#### Task details
List each line below that contains the word "icon".

___ Information given

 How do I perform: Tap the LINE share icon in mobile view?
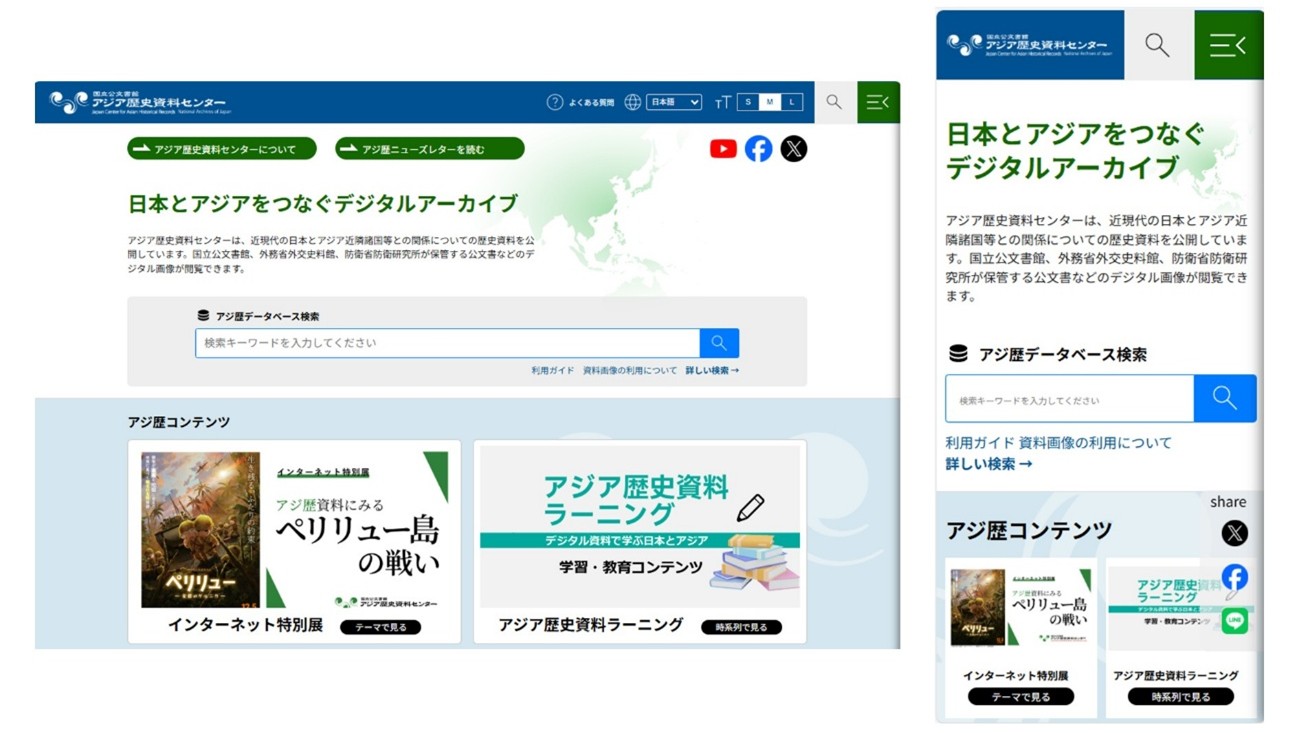coord(1234,621)
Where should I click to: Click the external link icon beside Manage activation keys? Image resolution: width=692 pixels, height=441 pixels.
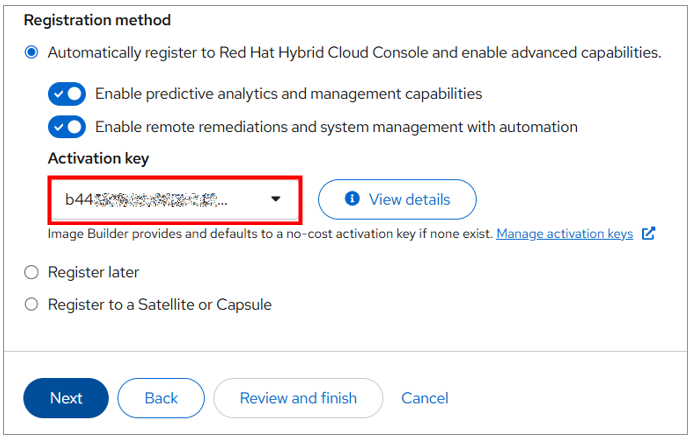tap(648, 234)
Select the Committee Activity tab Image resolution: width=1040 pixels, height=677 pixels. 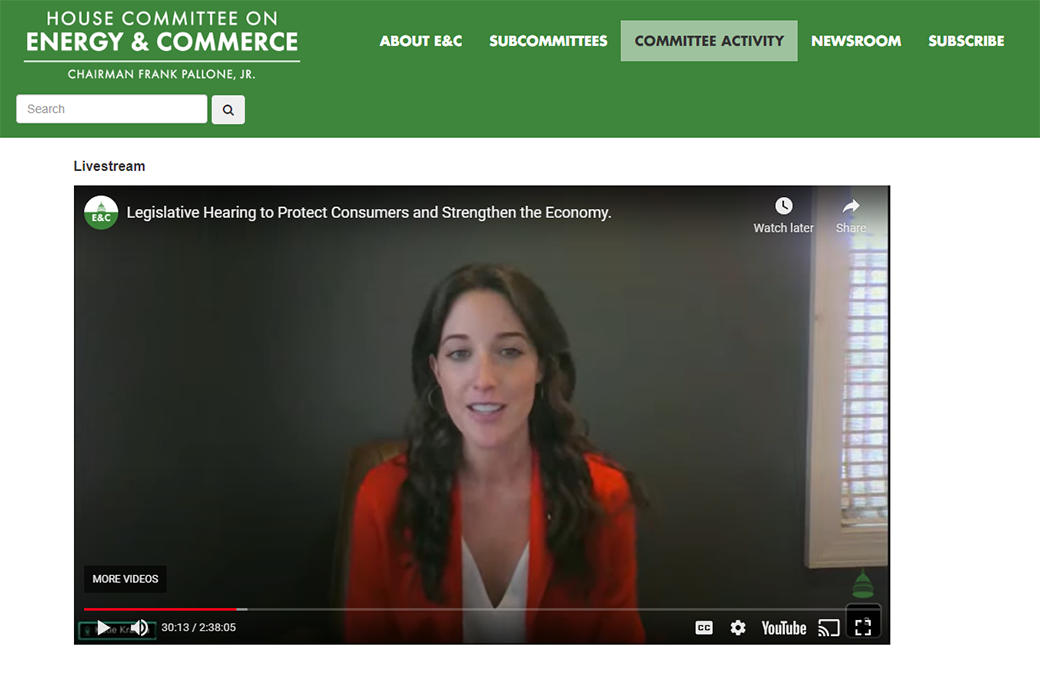tap(709, 41)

______

#### Solved problem
 How do I perform: Tap the LINE share icon in mobile view?
Where should I click to: Click the external link icon beside Manage activation keys? Image resolution: width=692 pixels, height=441 pixels.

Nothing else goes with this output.